Declarações do Ministro da Fazenda
O ministro da Fazenda, Fernando Haddad, fez declarações nesta segunda-feira (11) em uma entrevista para a CNN Brasil, destacando que o resultado primário para 2025 deve estar próximo do centro da meta, isso devido ao fenômeno denominado "empoçamento" de recursos, que está projetado para ocorrer neste ano.
O que é o "empoçamento"?
O termo “empoçamento” refere-se à parte do orçamento que, apesar de aprovada, não é efetivamente utilizada pelos órgãos públicos. Essa situação pode surgir por uma variedade de motivos, incluindo atrasos em processos licitatórios, barreiras burocráticas, impedimentos técnicos ou restrições administrativas.
Na prática, esse valor fica "empoçado" nas contas do Tesouro, o que resulta em uma melhora no resultado fiscal, pois representa despesas que não foram realizadas.
Exemplos de empoçamento
Em 2024, por exemplo, o empioçamento totalizou R$ 12,5 bilhões, quantia que contribuiu para que o governo alcançasse um resultado primário mais alinhado com a meta estabelecida.
Haddad expressou suas expectativas para este ano, afirmando: “Se Deus quiser, se a arrecadação continuar vindo bem, haverá um fenômeno semelhante ao do ano passado: devido ao empoçamento, o resultado medido pelo Banco Central estará bastante próximo ao centro da meta.”
Considerações do TCU
O Tribunal de Contas da União (TCU) já alertou, em múltiplas oportunidades, sobre a importância de que o governo busque o centro da meta fiscal e não apenas o limite inferior durante a execução orçamentária.
Segundo o ministro, o Tesouro já se posicionou junto ao órgão de controle sobre a necessidade de considerar o empoçamento na execução do orçamento, enfatizando que isso retrasa a aplicação plena dos recursos previstos.
Perspectivas orçamentárias
Haddad afirmou: “Esse aspecto precisa ser levado em conta ao definir as metas.

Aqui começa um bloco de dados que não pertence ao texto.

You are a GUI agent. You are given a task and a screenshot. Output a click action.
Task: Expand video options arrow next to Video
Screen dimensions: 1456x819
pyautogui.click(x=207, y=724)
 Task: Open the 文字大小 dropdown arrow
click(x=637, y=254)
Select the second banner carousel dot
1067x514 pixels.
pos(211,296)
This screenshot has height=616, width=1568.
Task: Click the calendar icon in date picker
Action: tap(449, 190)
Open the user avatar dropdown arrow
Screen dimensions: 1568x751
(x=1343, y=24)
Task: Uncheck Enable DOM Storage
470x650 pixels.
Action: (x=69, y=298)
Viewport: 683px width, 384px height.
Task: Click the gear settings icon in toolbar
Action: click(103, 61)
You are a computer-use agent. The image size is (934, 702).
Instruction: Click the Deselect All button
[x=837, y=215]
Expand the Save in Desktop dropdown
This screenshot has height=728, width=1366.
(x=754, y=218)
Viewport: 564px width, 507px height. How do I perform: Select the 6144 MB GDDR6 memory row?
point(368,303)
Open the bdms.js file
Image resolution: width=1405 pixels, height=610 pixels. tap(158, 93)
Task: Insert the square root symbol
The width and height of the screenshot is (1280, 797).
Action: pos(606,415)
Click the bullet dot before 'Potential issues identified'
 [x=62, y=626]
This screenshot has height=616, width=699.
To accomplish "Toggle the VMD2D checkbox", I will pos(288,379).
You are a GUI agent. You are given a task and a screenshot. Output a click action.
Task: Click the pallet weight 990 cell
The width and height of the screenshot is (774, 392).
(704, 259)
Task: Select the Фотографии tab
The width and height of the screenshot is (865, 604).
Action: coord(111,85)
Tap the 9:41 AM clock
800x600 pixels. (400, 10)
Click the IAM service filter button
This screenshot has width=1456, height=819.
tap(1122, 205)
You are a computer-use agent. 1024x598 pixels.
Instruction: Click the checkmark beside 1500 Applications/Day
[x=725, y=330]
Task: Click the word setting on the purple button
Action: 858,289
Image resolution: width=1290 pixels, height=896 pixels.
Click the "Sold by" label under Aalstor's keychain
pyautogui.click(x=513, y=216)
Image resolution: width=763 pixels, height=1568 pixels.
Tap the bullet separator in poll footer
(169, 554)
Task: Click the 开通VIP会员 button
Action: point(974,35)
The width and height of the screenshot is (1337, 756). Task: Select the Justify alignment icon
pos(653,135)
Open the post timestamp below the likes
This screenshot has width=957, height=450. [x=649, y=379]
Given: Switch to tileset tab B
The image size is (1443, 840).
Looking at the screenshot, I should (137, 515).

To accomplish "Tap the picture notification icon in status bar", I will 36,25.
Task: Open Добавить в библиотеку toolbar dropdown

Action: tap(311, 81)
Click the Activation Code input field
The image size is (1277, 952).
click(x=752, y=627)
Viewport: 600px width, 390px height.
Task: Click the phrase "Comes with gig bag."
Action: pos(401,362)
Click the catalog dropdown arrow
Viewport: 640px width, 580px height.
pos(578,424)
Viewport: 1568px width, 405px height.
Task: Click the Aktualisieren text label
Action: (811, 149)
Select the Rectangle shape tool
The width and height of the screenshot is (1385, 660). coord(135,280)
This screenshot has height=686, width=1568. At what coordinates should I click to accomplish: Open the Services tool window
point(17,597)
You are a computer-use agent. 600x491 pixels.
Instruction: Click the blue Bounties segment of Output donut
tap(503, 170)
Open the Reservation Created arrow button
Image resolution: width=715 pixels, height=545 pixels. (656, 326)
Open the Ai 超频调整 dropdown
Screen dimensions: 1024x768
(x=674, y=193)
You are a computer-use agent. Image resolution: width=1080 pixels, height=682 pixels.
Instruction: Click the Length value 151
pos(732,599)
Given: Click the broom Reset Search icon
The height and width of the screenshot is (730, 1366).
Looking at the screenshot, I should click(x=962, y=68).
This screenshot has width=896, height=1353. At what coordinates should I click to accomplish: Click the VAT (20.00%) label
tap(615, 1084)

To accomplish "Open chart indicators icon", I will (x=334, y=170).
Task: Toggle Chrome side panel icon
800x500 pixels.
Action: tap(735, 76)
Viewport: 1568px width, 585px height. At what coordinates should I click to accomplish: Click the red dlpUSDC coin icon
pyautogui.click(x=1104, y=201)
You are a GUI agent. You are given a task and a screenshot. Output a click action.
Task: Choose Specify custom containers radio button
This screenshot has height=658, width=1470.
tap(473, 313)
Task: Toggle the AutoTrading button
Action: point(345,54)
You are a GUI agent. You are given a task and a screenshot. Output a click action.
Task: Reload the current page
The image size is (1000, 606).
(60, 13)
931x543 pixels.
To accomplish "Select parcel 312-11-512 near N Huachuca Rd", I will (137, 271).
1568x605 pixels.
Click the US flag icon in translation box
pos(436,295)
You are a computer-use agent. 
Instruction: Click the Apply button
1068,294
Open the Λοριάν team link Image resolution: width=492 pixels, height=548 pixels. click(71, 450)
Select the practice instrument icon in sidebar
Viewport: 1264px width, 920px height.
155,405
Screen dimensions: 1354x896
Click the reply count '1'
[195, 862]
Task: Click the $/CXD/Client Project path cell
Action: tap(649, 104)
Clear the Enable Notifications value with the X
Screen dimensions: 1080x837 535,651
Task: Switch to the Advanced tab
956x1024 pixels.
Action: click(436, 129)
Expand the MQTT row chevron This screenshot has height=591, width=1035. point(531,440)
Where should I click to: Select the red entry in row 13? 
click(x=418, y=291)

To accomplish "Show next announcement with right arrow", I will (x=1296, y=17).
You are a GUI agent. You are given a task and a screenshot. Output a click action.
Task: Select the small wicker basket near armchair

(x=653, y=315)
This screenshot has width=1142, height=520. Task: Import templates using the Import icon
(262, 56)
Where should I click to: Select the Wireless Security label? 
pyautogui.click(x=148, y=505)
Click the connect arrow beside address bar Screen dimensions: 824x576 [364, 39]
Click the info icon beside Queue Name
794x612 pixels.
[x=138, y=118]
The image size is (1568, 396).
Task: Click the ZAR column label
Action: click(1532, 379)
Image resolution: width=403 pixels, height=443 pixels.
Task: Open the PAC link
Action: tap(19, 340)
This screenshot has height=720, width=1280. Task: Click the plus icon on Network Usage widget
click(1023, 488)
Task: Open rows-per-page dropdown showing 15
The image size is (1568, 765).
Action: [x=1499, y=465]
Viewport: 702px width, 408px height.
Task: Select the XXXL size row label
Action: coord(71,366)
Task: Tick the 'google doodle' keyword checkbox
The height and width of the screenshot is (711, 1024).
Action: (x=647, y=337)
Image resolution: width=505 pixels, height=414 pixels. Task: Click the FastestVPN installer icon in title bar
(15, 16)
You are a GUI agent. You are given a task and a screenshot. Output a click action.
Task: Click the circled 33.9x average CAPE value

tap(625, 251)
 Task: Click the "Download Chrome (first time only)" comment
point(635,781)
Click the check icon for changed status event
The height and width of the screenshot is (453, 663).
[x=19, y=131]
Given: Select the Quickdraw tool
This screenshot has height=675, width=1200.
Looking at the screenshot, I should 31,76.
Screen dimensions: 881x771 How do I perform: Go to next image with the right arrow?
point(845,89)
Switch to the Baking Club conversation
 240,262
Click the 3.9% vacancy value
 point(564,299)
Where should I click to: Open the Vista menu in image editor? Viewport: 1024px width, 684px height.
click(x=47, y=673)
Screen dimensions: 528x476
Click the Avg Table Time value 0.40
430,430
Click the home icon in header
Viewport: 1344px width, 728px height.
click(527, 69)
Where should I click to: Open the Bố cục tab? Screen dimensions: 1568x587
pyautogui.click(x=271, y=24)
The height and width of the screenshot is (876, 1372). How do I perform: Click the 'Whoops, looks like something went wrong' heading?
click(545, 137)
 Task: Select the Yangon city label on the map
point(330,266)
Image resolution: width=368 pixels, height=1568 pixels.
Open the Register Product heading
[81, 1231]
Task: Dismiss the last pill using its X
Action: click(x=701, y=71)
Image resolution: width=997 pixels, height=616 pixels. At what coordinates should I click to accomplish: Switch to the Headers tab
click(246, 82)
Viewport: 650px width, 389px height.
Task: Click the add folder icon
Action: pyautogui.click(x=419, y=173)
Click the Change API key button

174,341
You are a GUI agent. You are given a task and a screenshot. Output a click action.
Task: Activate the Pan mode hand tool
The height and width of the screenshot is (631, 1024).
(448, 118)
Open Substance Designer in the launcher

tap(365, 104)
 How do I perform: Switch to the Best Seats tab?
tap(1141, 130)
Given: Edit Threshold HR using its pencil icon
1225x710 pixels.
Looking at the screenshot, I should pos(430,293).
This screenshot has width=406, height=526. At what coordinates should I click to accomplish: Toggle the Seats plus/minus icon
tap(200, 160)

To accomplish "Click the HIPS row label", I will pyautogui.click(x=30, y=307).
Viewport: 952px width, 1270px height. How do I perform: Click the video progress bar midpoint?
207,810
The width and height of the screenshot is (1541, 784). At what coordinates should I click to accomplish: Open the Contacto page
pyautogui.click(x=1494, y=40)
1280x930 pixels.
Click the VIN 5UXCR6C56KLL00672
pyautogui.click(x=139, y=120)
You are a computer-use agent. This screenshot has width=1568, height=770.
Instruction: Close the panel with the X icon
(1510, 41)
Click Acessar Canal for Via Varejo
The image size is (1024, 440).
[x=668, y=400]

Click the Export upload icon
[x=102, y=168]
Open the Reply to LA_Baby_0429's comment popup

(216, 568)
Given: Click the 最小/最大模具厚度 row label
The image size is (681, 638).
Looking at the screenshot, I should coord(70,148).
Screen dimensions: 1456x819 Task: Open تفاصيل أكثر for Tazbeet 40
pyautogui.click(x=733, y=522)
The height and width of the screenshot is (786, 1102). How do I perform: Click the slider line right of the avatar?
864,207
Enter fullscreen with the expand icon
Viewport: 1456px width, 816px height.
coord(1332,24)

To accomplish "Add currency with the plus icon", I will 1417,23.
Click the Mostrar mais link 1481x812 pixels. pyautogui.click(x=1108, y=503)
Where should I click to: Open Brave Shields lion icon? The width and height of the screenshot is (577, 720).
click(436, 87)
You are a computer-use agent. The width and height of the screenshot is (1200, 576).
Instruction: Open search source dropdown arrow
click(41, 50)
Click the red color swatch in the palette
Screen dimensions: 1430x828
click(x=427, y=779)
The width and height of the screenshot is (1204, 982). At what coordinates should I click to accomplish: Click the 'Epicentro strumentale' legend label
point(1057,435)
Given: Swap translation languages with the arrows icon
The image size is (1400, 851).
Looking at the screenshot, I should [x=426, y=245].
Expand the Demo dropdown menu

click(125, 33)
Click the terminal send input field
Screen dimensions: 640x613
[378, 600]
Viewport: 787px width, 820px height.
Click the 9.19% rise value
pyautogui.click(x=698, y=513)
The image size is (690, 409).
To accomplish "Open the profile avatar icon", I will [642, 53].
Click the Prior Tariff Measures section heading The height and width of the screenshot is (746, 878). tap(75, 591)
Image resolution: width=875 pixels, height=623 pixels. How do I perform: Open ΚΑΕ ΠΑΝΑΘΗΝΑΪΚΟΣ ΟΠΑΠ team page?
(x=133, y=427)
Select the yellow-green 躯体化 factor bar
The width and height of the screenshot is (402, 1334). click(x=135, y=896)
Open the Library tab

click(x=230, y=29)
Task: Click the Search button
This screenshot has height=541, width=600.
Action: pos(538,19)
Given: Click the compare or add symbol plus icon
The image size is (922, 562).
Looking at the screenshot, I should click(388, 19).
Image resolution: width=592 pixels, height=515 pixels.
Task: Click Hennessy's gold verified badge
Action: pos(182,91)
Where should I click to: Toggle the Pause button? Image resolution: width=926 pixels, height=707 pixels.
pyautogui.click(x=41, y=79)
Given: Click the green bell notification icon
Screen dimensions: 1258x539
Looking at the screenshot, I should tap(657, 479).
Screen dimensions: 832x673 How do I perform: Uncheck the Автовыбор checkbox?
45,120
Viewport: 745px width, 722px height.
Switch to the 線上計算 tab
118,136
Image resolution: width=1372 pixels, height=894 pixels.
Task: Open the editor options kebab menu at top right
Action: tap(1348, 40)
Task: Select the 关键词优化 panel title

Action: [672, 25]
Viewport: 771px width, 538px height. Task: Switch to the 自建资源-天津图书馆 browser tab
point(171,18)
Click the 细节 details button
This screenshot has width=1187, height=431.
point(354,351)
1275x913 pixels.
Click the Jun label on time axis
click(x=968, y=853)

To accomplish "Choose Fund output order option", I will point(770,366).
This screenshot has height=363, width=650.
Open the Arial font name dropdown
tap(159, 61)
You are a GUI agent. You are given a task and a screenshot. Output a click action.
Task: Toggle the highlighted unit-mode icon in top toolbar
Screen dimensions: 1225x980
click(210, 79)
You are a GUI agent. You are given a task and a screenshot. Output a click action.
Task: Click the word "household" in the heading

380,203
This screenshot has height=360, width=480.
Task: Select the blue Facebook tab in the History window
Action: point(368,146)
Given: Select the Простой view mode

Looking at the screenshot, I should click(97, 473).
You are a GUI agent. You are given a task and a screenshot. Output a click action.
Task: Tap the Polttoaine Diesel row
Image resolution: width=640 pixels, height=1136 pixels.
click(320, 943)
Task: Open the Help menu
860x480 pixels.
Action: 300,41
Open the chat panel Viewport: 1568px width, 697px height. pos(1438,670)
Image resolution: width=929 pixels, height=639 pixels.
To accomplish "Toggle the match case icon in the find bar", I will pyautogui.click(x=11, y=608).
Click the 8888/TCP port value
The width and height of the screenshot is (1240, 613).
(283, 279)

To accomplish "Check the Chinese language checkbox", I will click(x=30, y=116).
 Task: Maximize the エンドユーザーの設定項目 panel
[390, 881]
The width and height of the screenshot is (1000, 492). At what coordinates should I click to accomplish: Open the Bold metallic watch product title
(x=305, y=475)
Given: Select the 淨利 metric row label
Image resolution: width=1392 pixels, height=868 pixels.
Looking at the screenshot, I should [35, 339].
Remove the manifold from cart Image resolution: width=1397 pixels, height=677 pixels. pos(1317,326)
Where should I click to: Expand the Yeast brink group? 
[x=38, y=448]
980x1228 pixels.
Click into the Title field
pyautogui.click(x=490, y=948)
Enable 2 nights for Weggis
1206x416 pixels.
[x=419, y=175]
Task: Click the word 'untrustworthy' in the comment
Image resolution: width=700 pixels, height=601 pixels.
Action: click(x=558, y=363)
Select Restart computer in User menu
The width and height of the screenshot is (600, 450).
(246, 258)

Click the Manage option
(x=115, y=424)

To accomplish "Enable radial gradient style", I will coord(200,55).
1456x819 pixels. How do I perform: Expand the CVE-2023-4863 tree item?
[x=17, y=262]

É necessário considerar que não se realizará 100% da execução orçamentária. Quando levamos em conta o empoçamento, isso naturalmente nos aproxima do centro da meta.”
Ele também comentou que desconsiderar o empoçamento ao afirmar que o governo foca na banda inferior da meta é uma "imprecisão técnica".
Para o ano de 2025, o governo estabeleceu a meta de eliminar o déficit primário, porém, contempla uma margem de tolerância que permite um resultado adverso de aproximadamente R$ 31 bilhões, o que equivalente a 0,25% do Produto Interno Bruto (PIB).